▸ **Exercise objective**
Below are records with pictures. Reproduce exactly the lines from the line with "Click the building blocks menu scrollbar" to the line with "Image resolution: width=175", inclusive, and leave each picture out.

▸ **Source material**

^^^^^^^^^^^^^^^^

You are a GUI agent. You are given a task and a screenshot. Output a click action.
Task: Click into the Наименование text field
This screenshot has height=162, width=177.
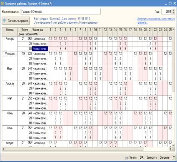pyautogui.click(x=61, y=12)
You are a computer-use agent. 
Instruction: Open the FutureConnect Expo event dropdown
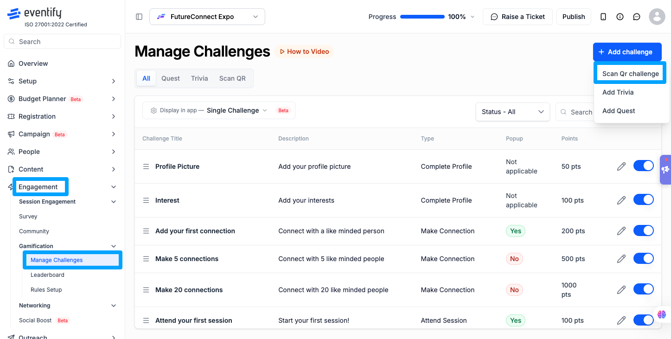point(207,17)

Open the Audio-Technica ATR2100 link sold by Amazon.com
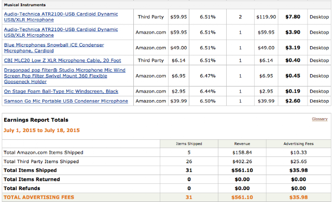pyautogui.click(x=61, y=32)
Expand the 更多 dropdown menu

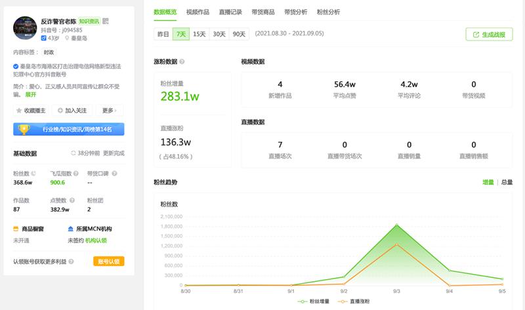pos(110,111)
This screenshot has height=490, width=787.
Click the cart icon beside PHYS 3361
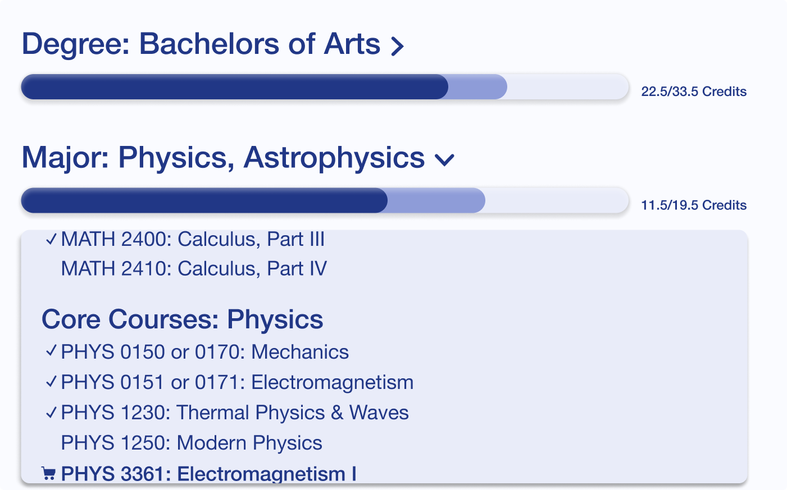click(x=49, y=474)
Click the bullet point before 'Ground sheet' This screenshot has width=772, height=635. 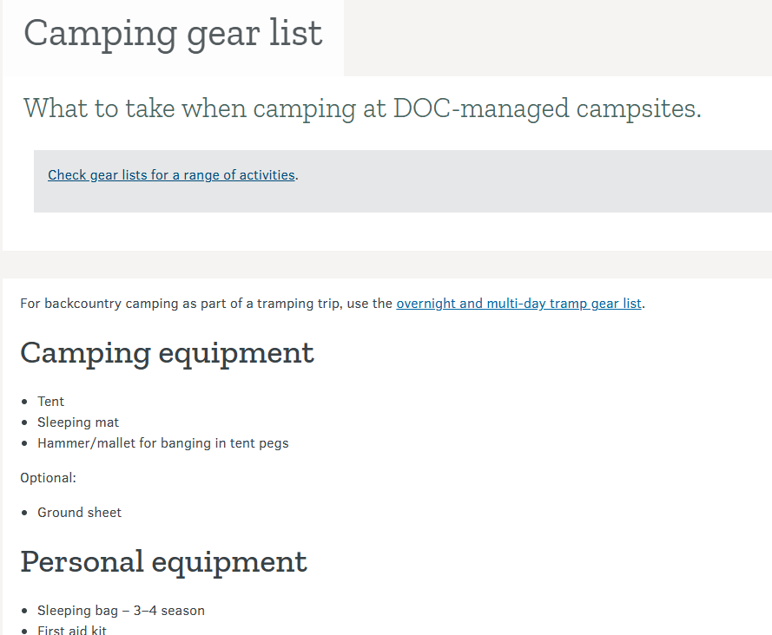[25, 513]
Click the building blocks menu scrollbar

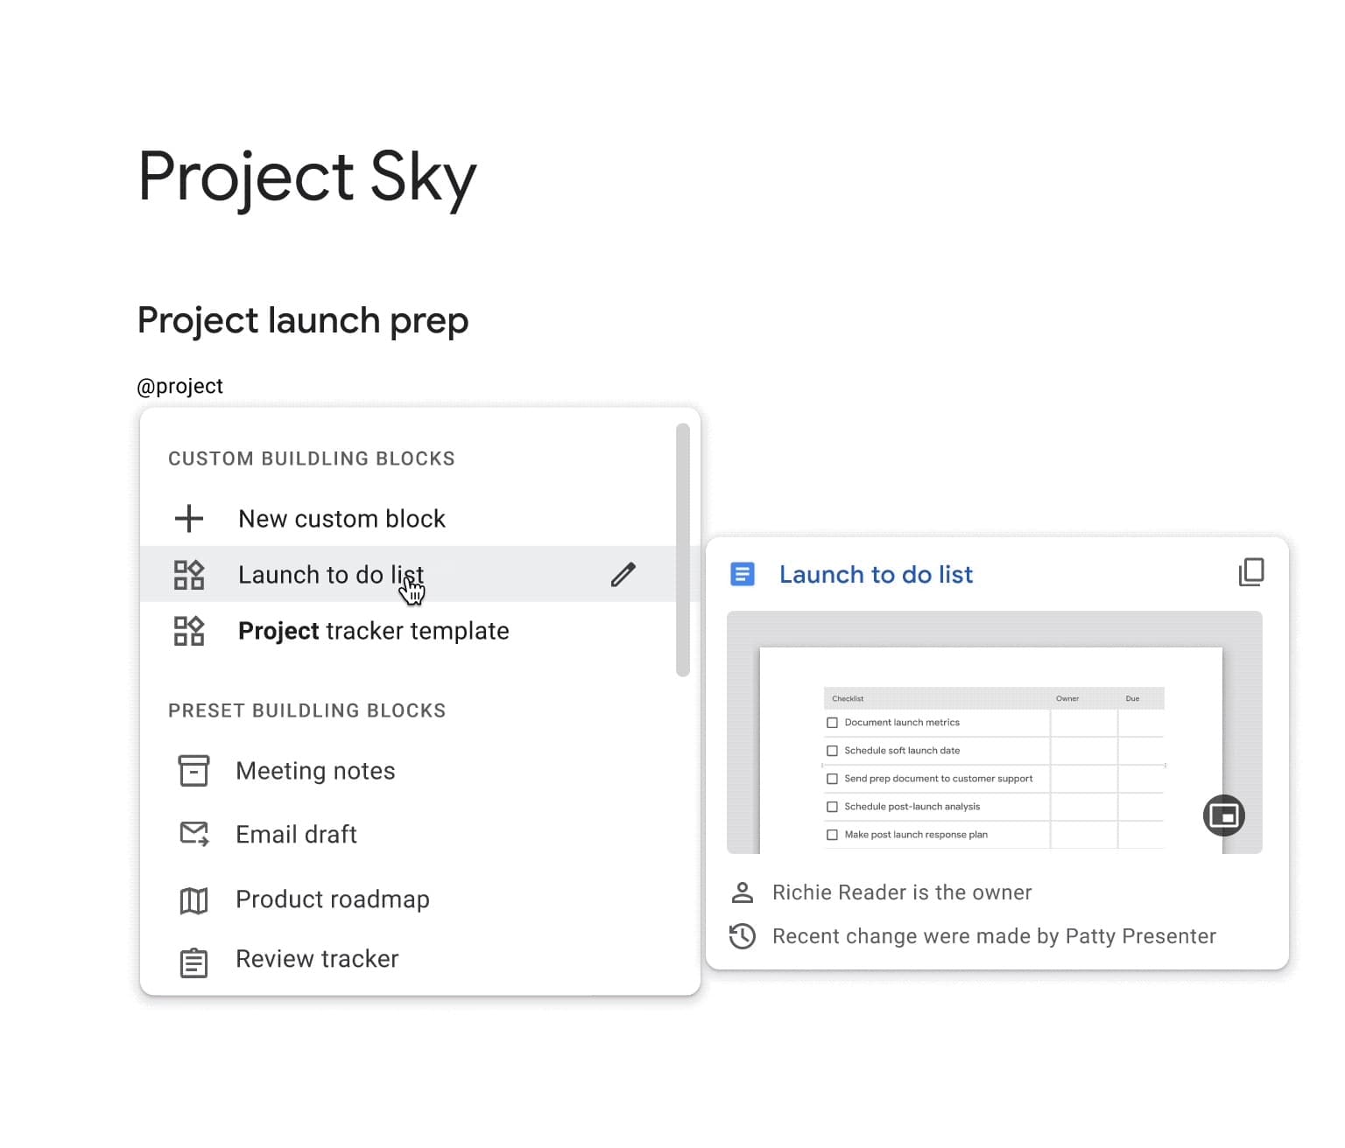tap(683, 550)
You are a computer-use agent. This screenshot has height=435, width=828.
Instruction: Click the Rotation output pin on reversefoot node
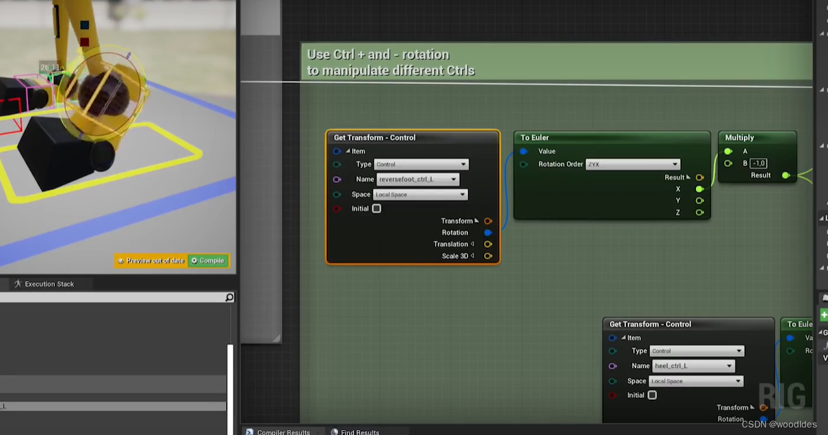486,232
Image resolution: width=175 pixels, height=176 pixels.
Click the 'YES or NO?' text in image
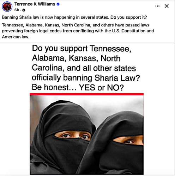[x=101, y=88]
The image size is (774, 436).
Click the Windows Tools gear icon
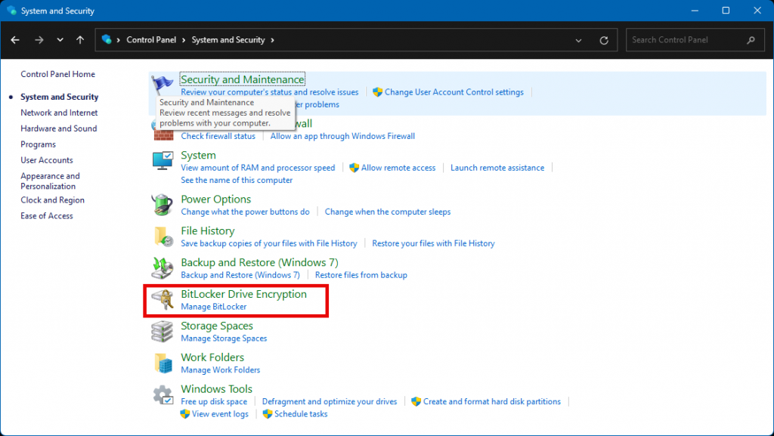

^^^^^^^^^^^^^^^^

▸ **Output for this exercise**
Click the building blocks menu scrollbar

tap(683, 550)
You are a computer-use agent. This screenshot has height=435, width=828.
Instruction: Click the Rotation output pin on reversefoot node
486,232
Image resolution: width=175 pixels, height=176 pixels.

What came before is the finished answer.